Raheel Khan: We anticipate that several macroeconomic factors will contribute to increased deal activity in 2025 compared to the previous two years. With the US federal elections decided, a less restrictive regulatory environment is likely to emerge. Additionally, technological advancements, including generative AI, will continue to improve the profitability of existing enterprises and create new opportunities for innovation within healthcare, leading to investment opportunities. Furthermore, the lack of transaction volume over the past couple of years has resulted in significant dry powder that needs to be deployed. This, combined with the focus from limited partners (LPs) on increasing Distributions to Paid-In Capital (DPI) in the near term, should act as a tailwind for transaction activity in 2025.

Which healthcare sectors do you believe will present the most promising opportunities?

Raheel Khan: Significant interest exists in several healthcare subsectors, including pharma services, particularly site management, CDMOs, CROs, and technology-enabled services assisting with clinical trials. Within healthcare services, behavioral health, especially mental health, continues to attract interest due to favorable patient volume dynamics and strong reimbursement trends. Healthcare Information Technology (HCIT) and revenue cycle management have become highly attractive sectors for private equity sponsors, given the potential for generative AI to disrupt these businesses and capture market share over time. Additionally, post-acute businesses, including home health, hospice, and others, have gained attractiveness as they offer opportunities to reduce care costs outside of the hospital setting, thereby decreasing overall healthcare expenses.

Conversely, which sectors might face significant headwinds or challenges?

Raheel Khan: Physician practice management is likely to continue facing headwinds. Over the past five to eight years, significant investments have been made in this sector, resulting in many platforms of size built through acquisitions. Factors such as wage pressures, challenges in achieving de novo growth, and acquisition integration complications have limited the ability to exit these platforms at favorable valuations. This has dampened buyer appetite for existing assets from sponsors or for building new platforms. Additionally, hospitals and health systems have faced significant financial pressures in recent years, including rising labor costs and flat to declining reimbursement rates. These businesses are generally more challenging to underwrite due to their complexity, and the recent financial headwinds have made it even harder for buyers to feel confident.

What advice would you give healthcare companies considering a transaction in the current market environment?

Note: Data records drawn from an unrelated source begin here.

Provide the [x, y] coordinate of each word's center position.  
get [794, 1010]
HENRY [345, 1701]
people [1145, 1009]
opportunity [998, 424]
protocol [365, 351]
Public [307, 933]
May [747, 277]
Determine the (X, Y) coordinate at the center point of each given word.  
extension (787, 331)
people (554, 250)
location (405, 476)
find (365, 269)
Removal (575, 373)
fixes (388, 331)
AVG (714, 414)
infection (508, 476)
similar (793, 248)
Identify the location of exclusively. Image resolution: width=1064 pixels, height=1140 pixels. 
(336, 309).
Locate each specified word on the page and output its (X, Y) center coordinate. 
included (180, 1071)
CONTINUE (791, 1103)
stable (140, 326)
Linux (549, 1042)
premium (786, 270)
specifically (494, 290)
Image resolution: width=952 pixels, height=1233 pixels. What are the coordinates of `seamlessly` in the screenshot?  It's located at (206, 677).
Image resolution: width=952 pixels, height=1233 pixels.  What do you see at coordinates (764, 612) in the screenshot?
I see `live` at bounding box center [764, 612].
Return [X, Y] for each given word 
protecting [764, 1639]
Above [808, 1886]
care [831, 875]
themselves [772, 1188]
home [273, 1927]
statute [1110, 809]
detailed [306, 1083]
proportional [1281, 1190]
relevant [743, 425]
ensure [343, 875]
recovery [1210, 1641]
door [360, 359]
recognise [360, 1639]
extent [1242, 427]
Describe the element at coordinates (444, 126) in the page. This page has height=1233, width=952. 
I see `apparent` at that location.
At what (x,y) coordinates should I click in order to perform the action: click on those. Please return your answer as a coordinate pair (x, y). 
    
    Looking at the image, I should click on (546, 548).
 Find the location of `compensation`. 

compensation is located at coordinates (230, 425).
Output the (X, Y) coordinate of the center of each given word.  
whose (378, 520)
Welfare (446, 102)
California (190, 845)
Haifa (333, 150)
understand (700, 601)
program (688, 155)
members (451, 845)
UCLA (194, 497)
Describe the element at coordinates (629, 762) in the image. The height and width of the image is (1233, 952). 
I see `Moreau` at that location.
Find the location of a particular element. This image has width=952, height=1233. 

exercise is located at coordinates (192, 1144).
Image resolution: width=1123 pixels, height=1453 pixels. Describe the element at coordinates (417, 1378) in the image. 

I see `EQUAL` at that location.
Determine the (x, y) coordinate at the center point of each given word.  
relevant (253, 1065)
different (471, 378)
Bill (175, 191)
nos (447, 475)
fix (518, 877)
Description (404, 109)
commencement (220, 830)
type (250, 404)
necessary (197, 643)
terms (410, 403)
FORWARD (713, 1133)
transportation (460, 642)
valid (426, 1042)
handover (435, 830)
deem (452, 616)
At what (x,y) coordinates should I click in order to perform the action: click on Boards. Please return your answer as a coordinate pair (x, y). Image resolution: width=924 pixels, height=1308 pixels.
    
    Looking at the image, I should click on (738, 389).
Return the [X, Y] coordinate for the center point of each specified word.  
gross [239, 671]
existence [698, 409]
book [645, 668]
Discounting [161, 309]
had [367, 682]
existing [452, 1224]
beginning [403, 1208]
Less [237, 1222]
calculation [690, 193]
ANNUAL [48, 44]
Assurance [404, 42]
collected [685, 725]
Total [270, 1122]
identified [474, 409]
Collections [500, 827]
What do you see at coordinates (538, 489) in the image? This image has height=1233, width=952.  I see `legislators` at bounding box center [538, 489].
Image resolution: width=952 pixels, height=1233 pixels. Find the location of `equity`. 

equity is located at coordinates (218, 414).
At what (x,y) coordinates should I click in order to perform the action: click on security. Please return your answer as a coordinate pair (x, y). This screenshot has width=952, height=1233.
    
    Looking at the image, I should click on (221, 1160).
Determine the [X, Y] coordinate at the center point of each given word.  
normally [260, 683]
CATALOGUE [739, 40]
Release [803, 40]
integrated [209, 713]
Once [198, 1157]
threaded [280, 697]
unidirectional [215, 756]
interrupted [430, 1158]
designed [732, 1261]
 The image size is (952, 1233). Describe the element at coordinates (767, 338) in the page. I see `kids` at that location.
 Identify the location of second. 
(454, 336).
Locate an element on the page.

Raheel Khan: Preparing your business for sale should be an effort that begins early and is done thoroughly. We’ve seen many transactions where preparations were not started early enough, leading to a scramble to prepare the company for market in a short period. Often this resulted in shortcuts and a lack of rigor that had major implications later in the process. First, ensure you’ve chosen a seasoned investment banker with ample experience in your healthcare subsector, as this is invaluable. Second, engage other relevant advisors to understand all the risks of your specific business and related sub-industry, so there are no surprises during buy-side diligence. You may consider getting a reimbursement outlook or market study performed for the sub-industry. For your specific business, engage with a firm to perform a sell-side financial due diligence analysis to understand how buyers will view your EBITDA. Your investment banking partner can help you identify all the other advisors you should consider engaging.  

Lastly, don’t lose focus on operations. Operating the business optimally should be your priority. The considerable time requirements of engaging in a sell-side process can often detract from focusing on operations, leading to sub-optimal performance. One of the biggest factors that can derail a sell-side deal process is a company’s financial operating results underperforming expectations. Keep your eye on the business first, hire the right advisors, and prepare well to optimize the opportunity for a successful exit.